Advertisements went online this week for three positions, all new titles, with some new roles as well:

  • Assistant Commissioner – Chief Academic Officer
  • Assistant Commissioner – Chief Innovation Officer
  • Director of Communications and Strategic Partnerships
  • Neither Cerf nor his spokesman would comment on the jobs this week. State Board of Education (BOE) President Arcelio Aponte said he received notice of the postings yesterday and was glad to see Cerf moving on filling critical posts in his leadership.

    “If you think about it, he hasn’t been there that long a time and he’s had a lot on his plate, but we’re pleased he’s moving forward,” Aponte said last night.

    The job descriptions are interesting in themselves, a departure from the department organization chart now in place. Under the current chart there are at least a half-dozen key positions open, including three assistant commissioners and deputy commissioner.

    There are some similarities between the new positions and their predecessors. For instance, the new Chief Academic Officer is largely akin to the existing assistant commissioner for standards and assessment, helping schools adopt to the state’s curriculum standards and develop the assessments around those standards.

    But the position also puts heavy emphasis on working with the state’s own participation in the national Common Core State Standards, a new national initiative that will likely lead to the rewrite of New Jersey’s curriculum guidelines.

    The Chief Innovations Officer is more of a departure.
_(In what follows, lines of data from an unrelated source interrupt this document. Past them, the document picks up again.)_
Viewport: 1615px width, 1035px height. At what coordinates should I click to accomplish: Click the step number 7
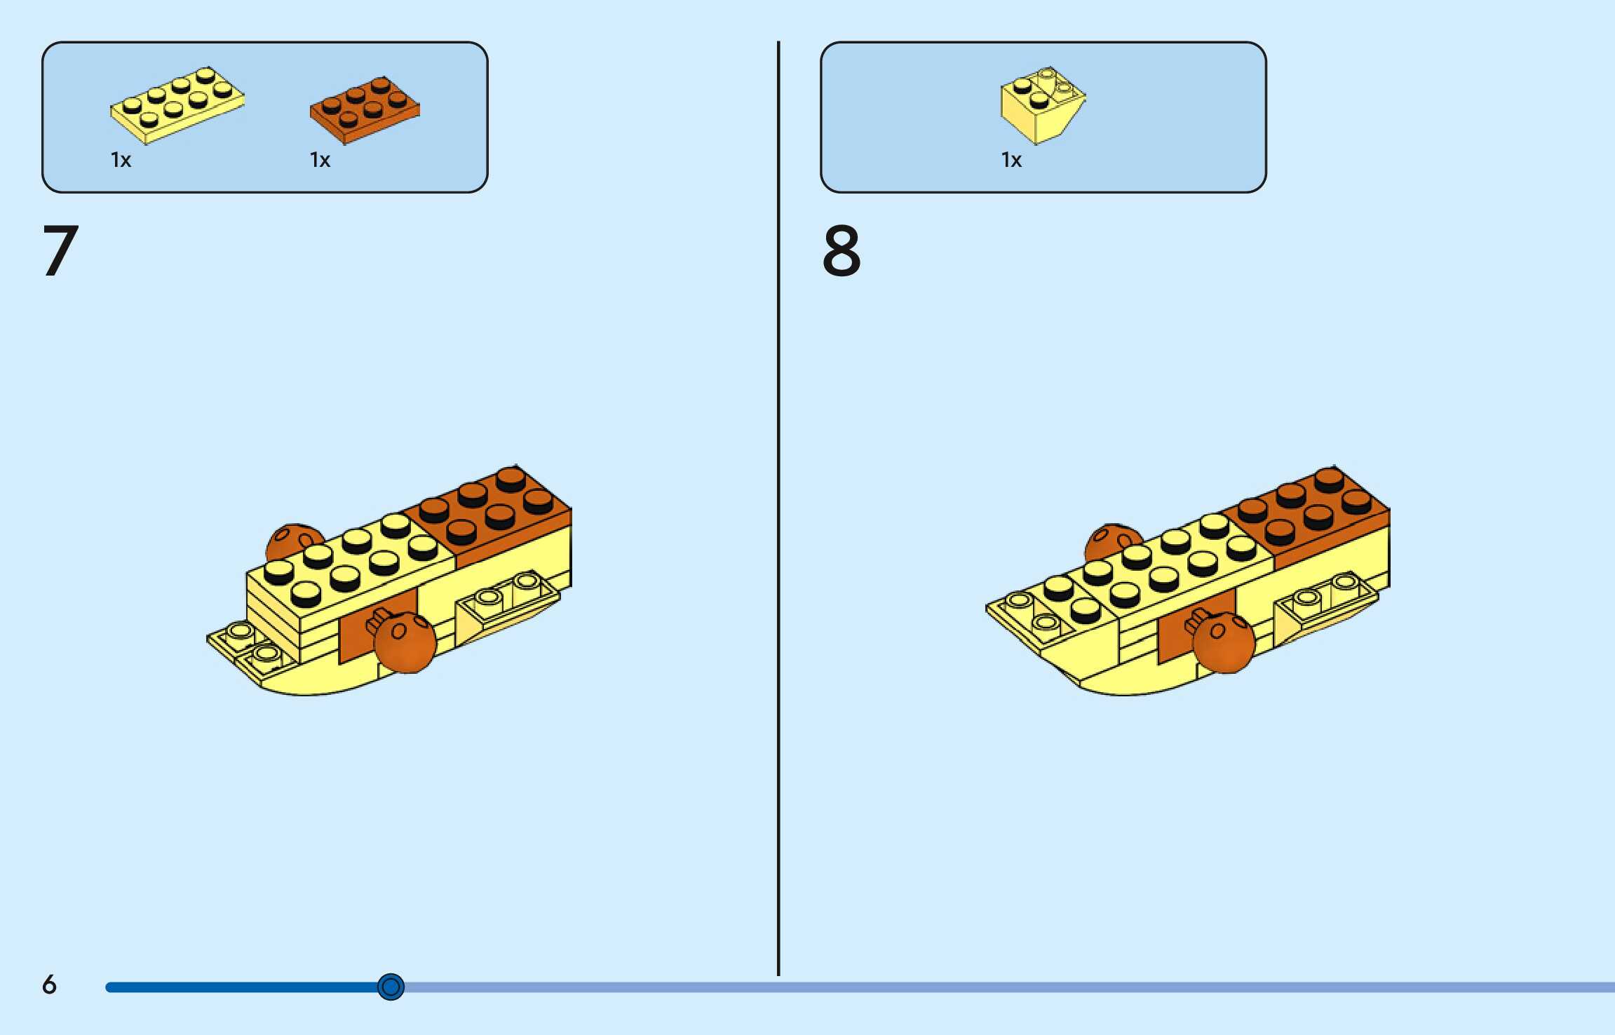click(x=60, y=250)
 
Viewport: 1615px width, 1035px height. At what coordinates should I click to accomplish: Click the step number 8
click(x=841, y=250)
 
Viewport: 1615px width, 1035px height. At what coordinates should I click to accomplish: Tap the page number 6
click(x=49, y=985)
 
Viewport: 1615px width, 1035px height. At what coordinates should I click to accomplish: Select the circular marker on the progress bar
click(x=391, y=987)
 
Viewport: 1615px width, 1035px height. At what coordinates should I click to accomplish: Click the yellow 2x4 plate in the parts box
click(x=177, y=104)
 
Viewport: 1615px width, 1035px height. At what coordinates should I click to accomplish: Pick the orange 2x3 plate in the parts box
click(x=365, y=109)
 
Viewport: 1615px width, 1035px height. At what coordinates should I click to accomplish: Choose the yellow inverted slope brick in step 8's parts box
click(x=1041, y=105)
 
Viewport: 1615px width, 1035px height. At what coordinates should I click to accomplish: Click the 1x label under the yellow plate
click(x=121, y=160)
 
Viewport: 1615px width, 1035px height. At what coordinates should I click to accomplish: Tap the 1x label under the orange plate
click(x=320, y=160)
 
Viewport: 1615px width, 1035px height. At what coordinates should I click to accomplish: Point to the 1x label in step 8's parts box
click(x=1011, y=160)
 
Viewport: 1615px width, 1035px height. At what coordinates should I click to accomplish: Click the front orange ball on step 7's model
click(x=405, y=642)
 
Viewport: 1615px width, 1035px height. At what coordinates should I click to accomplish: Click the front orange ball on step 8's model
click(x=1224, y=642)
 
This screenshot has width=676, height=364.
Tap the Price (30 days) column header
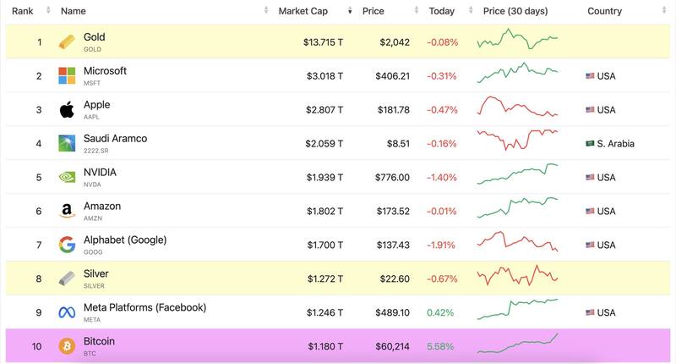[x=515, y=11]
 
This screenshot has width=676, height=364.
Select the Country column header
[x=604, y=11]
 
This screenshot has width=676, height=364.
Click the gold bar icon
[x=67, y=41]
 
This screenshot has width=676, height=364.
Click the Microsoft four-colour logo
[x=67, y=75]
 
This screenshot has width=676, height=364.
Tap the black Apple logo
[x=67, y=109]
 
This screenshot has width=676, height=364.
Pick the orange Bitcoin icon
[x=67, y=346]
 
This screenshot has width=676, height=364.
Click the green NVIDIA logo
[x=67, y=177]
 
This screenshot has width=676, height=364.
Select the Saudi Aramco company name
[x=115, y=138]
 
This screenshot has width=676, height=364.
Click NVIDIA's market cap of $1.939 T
[x=324, y=177]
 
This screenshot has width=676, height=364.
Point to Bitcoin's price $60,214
[x=391, y=346]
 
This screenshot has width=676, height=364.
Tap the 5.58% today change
[x=442, y=346]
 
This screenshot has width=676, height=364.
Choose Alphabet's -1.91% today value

The officer is in charge of the state’s charter school office and overseeing the expanded inter-district choice program.

    The job description indicates that the officer will also oversee the state and federal governments’ Turnaround Schools initiatives for New Jersey’s lowest-performing districts, as well as a new “office of Online and Virtual Learning.” It also speaks of an Innovation Zone, not yet defined.

    “This office will be responsible for building or replicating innovative ideas that work in New Jersey and around the country,” the ad reads.

    Other senior jobs are still apparently up for deliberation, or at least not being publicly advertised as yet. The state has nine or more openings for executive county superintendents, the lead field officers in each of the county offices.

    But Cerf has said they will all be part of the larger reorganization, a process that he broadly touched upon in testimony before the Senate Budget Committee on Monday.

    He spoke of a trip last week with senior staff to Louisiana to learn from that state’s education department, one that has helped totally revamp the schools in and around New Orleans in the wake of Hurricane Katrina. A vast expansion of charter schools was among the initiatives.

    “Theirs is an extraordinary vision of what a Department of Education might look like, and I learned a lot from that trip,” Cerf said.

    As for his own department in Trenton, the acting commissioner said it would likely shift from an agency focused on holding schools to rules and regulations to one that will focus on academic achievement for all children.

    “If you go over the department today, it is based overwhelmingly on regulation and compliance and telling districts what to do and coming in with a white glove and seeing if they’ve done it,” he said.

    “I envision an organization based on very clear objectives, where every person in the organization doesn’t operate in a silo — where one is doing federal audits, one is doing special education — but every person is organized on delivering on very concrete results,” Cerf said.